# [The problem]
Report back every line from the entries below in which the word "header" occurs.

# [Given records]

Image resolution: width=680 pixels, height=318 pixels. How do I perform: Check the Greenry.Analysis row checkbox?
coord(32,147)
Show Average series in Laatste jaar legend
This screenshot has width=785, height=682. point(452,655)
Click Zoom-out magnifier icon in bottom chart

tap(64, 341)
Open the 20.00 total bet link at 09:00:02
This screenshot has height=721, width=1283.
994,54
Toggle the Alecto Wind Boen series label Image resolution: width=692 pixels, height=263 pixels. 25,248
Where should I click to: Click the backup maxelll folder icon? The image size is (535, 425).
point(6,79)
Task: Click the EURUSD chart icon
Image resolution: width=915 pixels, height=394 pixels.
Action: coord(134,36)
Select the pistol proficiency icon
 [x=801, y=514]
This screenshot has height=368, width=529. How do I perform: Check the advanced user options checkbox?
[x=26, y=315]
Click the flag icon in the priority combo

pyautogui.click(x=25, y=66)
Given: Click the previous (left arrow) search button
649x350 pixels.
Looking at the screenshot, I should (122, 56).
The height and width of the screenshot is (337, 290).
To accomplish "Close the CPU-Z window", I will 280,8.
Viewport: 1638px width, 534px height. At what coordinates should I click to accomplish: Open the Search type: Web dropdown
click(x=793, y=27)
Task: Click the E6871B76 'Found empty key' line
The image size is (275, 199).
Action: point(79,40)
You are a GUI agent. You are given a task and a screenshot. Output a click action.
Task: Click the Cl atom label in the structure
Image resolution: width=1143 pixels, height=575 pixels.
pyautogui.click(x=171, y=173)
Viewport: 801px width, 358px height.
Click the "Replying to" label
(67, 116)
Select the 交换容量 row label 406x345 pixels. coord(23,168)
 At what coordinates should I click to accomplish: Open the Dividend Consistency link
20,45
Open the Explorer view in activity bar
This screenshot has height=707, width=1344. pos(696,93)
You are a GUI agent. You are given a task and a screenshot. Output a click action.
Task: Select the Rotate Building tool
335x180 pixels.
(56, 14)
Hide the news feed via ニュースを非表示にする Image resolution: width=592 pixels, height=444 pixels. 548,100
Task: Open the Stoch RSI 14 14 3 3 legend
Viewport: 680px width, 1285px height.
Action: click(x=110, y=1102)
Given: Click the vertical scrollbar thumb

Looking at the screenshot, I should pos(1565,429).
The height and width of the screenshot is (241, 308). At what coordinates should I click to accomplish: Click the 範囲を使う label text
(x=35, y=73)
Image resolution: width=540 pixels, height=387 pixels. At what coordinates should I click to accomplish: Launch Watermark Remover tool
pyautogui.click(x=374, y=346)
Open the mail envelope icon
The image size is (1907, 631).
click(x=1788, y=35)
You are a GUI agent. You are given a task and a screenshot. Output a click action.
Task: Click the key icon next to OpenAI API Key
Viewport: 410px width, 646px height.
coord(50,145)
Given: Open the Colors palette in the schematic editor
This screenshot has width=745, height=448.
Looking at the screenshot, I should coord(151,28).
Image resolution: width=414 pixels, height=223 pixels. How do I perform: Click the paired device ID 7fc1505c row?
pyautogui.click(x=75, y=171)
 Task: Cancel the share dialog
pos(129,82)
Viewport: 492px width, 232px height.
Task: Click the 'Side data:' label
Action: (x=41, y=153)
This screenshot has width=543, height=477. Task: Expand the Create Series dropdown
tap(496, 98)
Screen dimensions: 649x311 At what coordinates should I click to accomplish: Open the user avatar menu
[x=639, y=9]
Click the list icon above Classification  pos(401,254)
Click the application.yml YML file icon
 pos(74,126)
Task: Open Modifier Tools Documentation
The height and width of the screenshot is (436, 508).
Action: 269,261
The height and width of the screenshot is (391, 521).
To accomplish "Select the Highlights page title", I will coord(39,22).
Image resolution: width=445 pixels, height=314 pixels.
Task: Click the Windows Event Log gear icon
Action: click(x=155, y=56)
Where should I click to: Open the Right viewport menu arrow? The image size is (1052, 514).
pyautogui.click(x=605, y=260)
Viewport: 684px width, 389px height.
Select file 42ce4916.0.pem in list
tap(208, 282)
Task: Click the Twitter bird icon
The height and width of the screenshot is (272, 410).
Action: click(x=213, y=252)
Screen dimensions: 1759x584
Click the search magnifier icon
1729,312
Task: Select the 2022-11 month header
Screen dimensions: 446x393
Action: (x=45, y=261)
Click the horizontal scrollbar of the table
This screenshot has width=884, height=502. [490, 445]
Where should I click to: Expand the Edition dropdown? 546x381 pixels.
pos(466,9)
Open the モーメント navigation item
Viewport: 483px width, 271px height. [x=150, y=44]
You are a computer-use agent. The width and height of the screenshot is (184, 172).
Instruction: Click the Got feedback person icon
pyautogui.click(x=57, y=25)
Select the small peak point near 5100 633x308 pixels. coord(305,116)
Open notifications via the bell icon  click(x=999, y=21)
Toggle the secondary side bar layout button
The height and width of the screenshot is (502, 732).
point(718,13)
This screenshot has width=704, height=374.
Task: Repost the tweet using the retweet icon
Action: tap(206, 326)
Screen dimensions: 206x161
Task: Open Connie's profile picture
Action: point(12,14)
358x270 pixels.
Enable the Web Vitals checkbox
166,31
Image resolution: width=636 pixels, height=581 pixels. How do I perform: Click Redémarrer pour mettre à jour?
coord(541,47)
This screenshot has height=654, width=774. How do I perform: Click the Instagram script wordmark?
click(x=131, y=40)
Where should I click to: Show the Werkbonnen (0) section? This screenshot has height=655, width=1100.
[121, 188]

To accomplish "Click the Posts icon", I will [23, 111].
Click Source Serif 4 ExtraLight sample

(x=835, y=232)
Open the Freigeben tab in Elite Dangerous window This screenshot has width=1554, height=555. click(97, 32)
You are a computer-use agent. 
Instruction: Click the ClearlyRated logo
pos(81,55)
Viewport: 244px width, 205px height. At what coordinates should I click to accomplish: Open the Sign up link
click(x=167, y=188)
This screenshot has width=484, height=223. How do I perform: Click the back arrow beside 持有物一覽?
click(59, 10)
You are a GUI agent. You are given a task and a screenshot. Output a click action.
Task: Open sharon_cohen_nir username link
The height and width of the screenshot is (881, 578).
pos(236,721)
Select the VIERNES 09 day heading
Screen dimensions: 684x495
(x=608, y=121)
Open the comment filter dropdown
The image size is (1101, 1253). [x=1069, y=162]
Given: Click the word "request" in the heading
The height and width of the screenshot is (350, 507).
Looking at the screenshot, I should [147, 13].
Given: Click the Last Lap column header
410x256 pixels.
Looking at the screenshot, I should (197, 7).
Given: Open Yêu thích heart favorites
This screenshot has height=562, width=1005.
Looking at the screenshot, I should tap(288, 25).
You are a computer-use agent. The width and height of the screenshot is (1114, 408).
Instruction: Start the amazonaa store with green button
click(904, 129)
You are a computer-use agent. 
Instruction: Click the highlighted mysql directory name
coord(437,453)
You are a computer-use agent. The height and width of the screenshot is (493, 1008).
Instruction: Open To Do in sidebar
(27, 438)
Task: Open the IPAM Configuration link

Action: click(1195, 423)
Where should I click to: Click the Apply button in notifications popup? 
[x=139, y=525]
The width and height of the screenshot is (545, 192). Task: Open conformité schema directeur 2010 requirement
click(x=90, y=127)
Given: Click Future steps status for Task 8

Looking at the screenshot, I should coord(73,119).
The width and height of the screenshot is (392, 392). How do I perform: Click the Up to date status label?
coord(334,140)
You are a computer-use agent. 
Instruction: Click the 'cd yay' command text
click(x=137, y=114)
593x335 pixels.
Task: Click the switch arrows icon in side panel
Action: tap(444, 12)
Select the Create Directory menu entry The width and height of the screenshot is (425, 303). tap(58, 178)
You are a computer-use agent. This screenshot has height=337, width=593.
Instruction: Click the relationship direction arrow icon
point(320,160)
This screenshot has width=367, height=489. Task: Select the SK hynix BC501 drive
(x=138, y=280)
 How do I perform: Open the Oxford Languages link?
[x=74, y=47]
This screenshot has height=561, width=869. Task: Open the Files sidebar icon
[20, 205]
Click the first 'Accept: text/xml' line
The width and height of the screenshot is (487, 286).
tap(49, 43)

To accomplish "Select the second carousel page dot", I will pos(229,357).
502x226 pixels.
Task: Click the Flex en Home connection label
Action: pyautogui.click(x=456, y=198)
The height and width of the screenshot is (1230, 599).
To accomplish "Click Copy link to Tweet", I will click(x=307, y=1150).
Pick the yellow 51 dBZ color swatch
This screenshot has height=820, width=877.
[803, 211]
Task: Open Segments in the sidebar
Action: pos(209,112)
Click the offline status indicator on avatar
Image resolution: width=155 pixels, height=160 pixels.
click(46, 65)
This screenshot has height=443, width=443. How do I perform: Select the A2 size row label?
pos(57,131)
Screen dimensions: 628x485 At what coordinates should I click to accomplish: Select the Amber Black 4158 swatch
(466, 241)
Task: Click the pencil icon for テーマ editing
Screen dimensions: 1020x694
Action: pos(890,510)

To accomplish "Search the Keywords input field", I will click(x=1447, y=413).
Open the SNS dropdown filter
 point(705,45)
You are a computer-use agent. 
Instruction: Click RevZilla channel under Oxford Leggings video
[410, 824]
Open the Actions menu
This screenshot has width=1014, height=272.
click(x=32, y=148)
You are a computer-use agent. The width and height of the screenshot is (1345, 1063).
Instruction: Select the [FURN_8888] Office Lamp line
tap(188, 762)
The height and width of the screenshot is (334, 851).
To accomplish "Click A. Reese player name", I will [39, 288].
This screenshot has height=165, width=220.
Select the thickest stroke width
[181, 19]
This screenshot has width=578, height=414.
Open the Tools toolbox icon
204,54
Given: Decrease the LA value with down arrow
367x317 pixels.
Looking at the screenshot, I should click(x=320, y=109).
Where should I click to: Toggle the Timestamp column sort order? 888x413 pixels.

# [Task result]
Task: Select the 2022-11 month header
Given: Click the Last Lap column header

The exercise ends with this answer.